▶ _Item da tarefa_: Por favor, retome o texto sobre jardins, estilos e identidades logo após a última frase apresentada.

▶ _Trecho selecionado_:
03 junho 2024

Jardins, estilos e identidades


Vivemos hoje uma pasteurização de estilos, de formas, de cores. Todas as cidades estão ficando mais parecidas, nós mesmos estamos cada vez mais iguais, nos vestimos com as mesmas roupas, usamos as mesmas cores, a moda é cada vez mais anódina, menos interessante, tem menos personalidade e a identidade esta sendo substituída pela “aura mediocritas” de Ovídio. Essa feliz mediocridade em que tudo tem uma cor pastel esmorecido, e os menos ousados assumem o preto como seu uniforme. 

A arquitetura segue por esse caminho a passos agigantados. A maioria dos edifícios parecem gigantescas caixas de geladeira que dificilmente se diferenciam um dos outros, a ousadia, a criatividade, e singularidade parece ter desaparecido sob camadas e camadas desinteressantes onde viceja a mediocridade mais reles. É difícil diferenciar uma construção de outra, até fica difícil saber se estamos no sul, no sudeste ou no nordeste. A pasteurização é tal que nada diferencia uma rua de outra, uma casa da outra, um prédio de outro. Até os materiais, as cores, a estética é a mesma. 

O paisagismo, lamentavelmente segue na mesma linha, a pesar da riqueza e variedade da nossa flora, a pesar de ter acesso a mais de 6.000 espécies de plantas para utilizar nos nossos projetos, os jardins têm cada vez mais a mesma cara, as mesmas texturas, as mesmas cores. Há vários motivos para explicar este fenômeno, nenhum deles bom o suficiente como para que possa servir de justificativa para que o Brasil de Burlemarx tenha se transformado num banal deserto verde, sem criatividade, sem ousadia, rasteiro, mediano, quase medonho.

Além de importar modelos de jardins que não tem cabimento no nosso clima, solo, paisagem e identidade, insistem estes paisagistas formados na faculdade do Pinterest em recriar a Toscana em Belém, a reproduzir o Texas na Serra do Mar ou em plantar no mesmo ambiente Heliconias com ciprestes, num exagero barroco que espantaria ao mais ousado.

▶ _Entradas fornecidas_:
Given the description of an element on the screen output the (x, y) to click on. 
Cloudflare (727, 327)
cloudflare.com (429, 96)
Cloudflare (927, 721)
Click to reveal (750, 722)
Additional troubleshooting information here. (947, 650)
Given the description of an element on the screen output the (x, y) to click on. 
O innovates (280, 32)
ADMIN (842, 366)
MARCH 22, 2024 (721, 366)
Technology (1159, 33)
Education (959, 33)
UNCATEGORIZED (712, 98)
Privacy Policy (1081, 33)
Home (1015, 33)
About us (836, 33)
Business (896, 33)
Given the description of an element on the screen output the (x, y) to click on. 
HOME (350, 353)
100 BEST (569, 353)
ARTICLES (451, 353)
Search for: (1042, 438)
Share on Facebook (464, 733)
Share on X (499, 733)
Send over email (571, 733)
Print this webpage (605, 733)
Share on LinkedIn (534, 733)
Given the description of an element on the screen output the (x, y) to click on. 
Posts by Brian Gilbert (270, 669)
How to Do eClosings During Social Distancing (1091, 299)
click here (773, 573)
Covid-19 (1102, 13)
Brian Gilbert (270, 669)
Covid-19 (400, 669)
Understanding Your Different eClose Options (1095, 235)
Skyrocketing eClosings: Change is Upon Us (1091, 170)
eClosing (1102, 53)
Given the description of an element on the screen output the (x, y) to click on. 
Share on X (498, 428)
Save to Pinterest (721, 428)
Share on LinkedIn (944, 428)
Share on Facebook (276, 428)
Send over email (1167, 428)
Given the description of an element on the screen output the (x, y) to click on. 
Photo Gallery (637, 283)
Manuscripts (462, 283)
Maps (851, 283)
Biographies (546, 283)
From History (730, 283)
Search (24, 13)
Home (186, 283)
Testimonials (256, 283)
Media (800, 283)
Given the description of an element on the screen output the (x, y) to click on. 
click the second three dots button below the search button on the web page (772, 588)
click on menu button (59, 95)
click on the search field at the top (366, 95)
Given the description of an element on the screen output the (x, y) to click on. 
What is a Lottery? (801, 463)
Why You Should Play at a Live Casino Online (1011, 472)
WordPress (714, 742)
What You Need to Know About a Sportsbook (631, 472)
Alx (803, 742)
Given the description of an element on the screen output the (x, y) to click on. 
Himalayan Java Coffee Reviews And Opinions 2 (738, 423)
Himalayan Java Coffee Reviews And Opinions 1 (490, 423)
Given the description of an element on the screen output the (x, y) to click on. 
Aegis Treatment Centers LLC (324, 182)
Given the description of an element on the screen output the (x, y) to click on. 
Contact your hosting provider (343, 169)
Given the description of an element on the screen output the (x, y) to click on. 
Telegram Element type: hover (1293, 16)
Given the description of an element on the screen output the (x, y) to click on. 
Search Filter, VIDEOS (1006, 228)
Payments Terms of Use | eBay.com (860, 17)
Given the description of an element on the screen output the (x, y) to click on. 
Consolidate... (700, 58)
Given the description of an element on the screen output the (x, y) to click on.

▶ _Resultado da tarefa_:
Vamos lembrar que o paisagismo é a arte que tem uma relação mais direta com a natureza, com o bioma em que está inserido. Não podemos desvincular a paisagem do seu entorno. A pesar de ter hoje acesso a milhares de espécies, não devemos desrespeitar a relação que existe entre solo, clima, textura, forma, cor e principalmente com a paisagem em que o projeto está inserido. É absurdo plantar oliveiras em São Paulo, seguindo um modismo com pouco futuro, porque nem o clima é o adequado, nem as oliveiras desenvolverão bem num clima tão diferente do mediterrâneo de onde são originarias. Tão absurdo como plantar philodendrons em Estocolmo, ou laranjeiras em Versailles. Porque l´Orangerie real representava o capricho real de ter o que não se poderia ter. Na época centenas de jardineiros colocavam no inverno os vasos de limoeiros e laranjeiras nas estufas para protege-las do frio para coloca-las de novo nos jardins no final da primavera. Hoje como caprichosos monarcas temos a nossa disposição jardineiros / paisagistas dispostos a projetar jardins tão irreais como os de Avatar só para felicidade dos seus clientes.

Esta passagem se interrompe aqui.